How to reverse engineer website APIs

After covering the fundamentals, we’ll dive into a hands-on demonstration of how to build a scraper that utilizes the discovered API endpoints. By the end, you’ll have a clear understanding of how to extract data efficiently from dynamic websites without resorting to full browser automation.

Prerequisites

Basics of HTTP (requests, responses, headers, payloads, query parameters, and methods)
Common data formats (HTML, JSON, XML)
Basics of APIs (REST, GraphQL)

Extracting data from a web page: what are the options?

When scraping data from websites, the ideal approach is to use direct HTTP requests instead of emulating a web browser with tools like Playwright, Puppeteer, or Selenium. This is because browser automation is resource-intensive, slower, and more complex. It requires fully rendering pages, handling dynamic content, managing timeouts, and waiting for asynchronous data to load.

For static websites, extracting data is relatively straightforward. Typically, we only need to fetch the page content using an HTTP request and extract the required information with CSS selectors. Tools like Cheerio or Beautiful Soup simplify this process by offering easy-to-learn syntax for selecting elements and parsing their content.
Dynamic websites present a greater challenge. Since their content is partially or entirely generated by JavaScript, fetching the page’s HTML with a simple HTTP request often yields incomplete or empty data. At first, it may seem that browser automation is the only solution. But there might be a better alternative: finding and using the website’s internal APIs.

Using APIs instead of HTML parsing comes with several benefits:

More stable: Unlike HTML structure, APIs tend to change less frequently. They're not affected by changes to the website's design, A/B testing, etc..
More efficient: Instead of extracting data field by field using multiple selectors, an API might provide all data in a structured format (typically JSON).
More comprehensive: Websites often fetch more data than they actually display. By analyzing API responses, you might gain access to hidden or additional data beyond what’s visible on the page. Moreover, extracting certain data with selectors is often tricky, especially when it's surrounded by other text.

However, identifying the right API requests can be challenging. A single page load can trigger numerous network requests. It can be tedious to go through them all manually to identify the relevant ones. Knowing how to locate and reverse engineer these API requests comes in very handy for advanced web scraping.

How to reverse engineer APIs

Extracting data from websites and automating the process requires a structured approach.
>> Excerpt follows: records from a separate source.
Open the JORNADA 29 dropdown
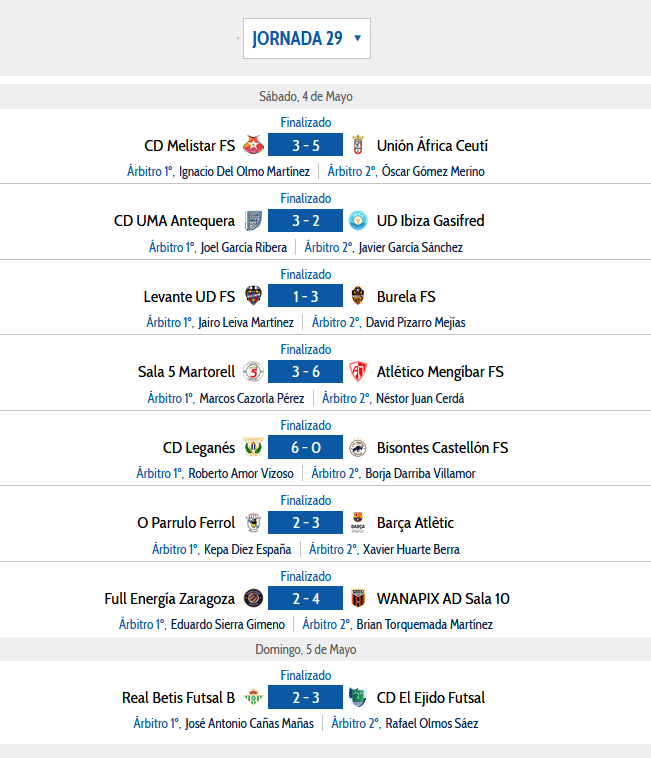click(306, 39)
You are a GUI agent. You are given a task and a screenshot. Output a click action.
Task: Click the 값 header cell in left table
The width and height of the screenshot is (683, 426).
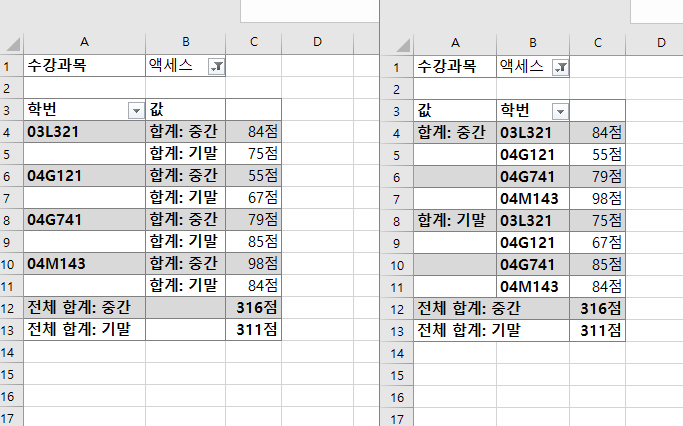click(x=185, y=110)
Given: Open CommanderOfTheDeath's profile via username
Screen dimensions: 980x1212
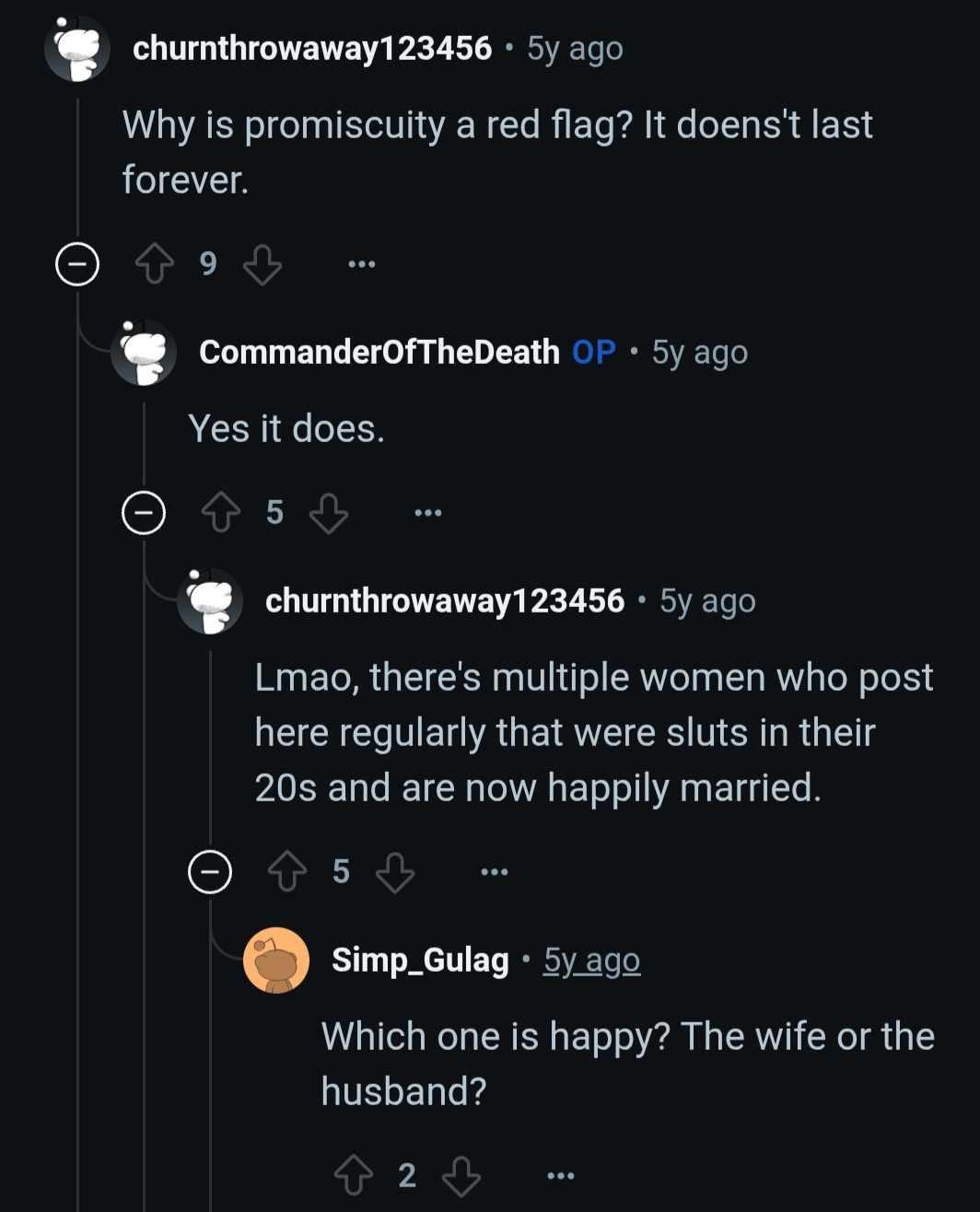Looking at the screenshot, I should (x=379, y=352).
We’ll break it down into four key parts:

Part 1 – Finding data sources
Part 2 – Testing API requests
Part 3 – Understanding and modifying request structure
Part 4 – Building a web scraper and automating data extraction

Part 1 – Finding data sources

We'll use Chrome Developer Tools to capture and analyze API requests. Other browsers have similar tools — though the layout and naming may vary. You can open developer tools by pressing F12 or right-clicking on a webpage and selecting Inspect.

The Network tab – your best friend for finding API requests

To see all requests sent from a web page, navigate to the Network tab and refresh the page. You’ll notice a large number of requests appearing in the list. But how do you filter out the noise and find the ones containing the data you need?

Filtering requests

In most cases, you can ignore scripts, stylesheets, and images. Focus on fetch requests, which typically retrieve API responses. Simply switch the filter from All to Fetch/XHR to narrow down the results.

After that, you can inspect the outgoing requests and identify those that might contain useful data. Try interacting with the page while monitoring the Network tab to see which requests are triggered. For example, you can expand sections with additional data, scroll down a search page to load more results, navigate to the next search pages, or submit forms.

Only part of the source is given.